To access via SSH, you'll be required to identify yourself either through a username and password, or SSH keys associated with your computer. The password method easy to understand: you provide a username and password pair for the server to authenticate. On the other hand, SSH keys are a bit more complex. In a nutshell, you create a pair of keys, private and public, of which you share (add) the public one to remote servers for them to identify you.
Compared to the password method, using SSH keys is more secure. Firstly, user generated password can be very vulnerable. Secondly, the password method uses symmetric encryption, which means the same (secret) key is used to encrypt and decrypt information, while on the other hand, the private SSH key is used for decrypting information sent (and encrypted) by the remote server using the public SSH key you provided. Furthermore, accessing multiple remote servers is much more convenient using SSH keys then using passwords: you only have to provide the public key to the remote servers instead of creating multiple usernames and passwords. Here's a great video explaining how all this works:
I referred to the BitBucket documentation for the following tutorial.
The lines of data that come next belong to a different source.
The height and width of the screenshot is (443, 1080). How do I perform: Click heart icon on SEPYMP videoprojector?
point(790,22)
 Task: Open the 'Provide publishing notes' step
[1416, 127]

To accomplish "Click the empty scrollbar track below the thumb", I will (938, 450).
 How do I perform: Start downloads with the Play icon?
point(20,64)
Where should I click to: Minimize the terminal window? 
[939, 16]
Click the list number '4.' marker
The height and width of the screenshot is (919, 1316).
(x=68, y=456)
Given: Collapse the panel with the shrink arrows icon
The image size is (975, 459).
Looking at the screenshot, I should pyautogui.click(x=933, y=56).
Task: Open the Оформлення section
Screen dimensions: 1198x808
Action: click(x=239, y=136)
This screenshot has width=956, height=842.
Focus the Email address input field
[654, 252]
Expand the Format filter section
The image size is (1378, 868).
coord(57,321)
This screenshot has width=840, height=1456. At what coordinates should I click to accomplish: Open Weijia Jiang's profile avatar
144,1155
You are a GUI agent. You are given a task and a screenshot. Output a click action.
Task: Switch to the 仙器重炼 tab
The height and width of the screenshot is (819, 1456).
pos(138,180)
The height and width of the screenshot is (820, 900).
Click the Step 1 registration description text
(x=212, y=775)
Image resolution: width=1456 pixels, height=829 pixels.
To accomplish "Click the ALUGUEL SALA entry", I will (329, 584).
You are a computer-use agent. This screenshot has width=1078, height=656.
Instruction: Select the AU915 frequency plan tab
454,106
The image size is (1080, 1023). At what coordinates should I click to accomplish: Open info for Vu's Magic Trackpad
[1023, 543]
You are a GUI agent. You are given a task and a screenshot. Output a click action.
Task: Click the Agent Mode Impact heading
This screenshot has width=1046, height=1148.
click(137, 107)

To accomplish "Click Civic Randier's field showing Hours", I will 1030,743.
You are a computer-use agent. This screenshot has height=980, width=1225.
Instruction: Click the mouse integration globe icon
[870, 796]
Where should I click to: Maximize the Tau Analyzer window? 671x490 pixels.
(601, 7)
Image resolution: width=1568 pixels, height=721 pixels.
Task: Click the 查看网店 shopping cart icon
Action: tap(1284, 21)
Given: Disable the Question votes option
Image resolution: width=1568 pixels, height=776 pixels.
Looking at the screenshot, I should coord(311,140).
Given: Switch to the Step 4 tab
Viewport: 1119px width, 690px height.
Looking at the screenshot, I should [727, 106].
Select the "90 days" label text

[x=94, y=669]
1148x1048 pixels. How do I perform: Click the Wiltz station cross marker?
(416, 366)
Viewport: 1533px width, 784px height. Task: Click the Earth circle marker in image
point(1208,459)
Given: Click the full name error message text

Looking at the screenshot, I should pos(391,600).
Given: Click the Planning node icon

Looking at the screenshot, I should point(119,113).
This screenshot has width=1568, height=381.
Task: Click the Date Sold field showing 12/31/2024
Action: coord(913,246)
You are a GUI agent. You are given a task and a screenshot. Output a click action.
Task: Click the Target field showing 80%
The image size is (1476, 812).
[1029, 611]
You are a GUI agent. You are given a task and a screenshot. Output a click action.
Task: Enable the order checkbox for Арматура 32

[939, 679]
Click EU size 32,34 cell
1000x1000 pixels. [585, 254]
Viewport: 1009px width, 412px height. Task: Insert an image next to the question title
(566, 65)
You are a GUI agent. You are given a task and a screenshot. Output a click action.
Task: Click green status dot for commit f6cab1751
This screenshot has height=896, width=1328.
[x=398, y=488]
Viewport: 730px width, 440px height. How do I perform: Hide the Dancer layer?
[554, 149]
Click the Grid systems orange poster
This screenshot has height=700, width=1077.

This tutorial is specifically aimed to create SSH keys for automatic access to a Git account like GitHub or BitBucket, but as explained above, you can use it to directly access the remote server. As an example, I use SSH to access robots frequently from my computer at work, without having to operate on the physical robot. Also, this tutorial is for Linux systems, but there are online resources that can do it for Mac OS too (and maybe for Windows).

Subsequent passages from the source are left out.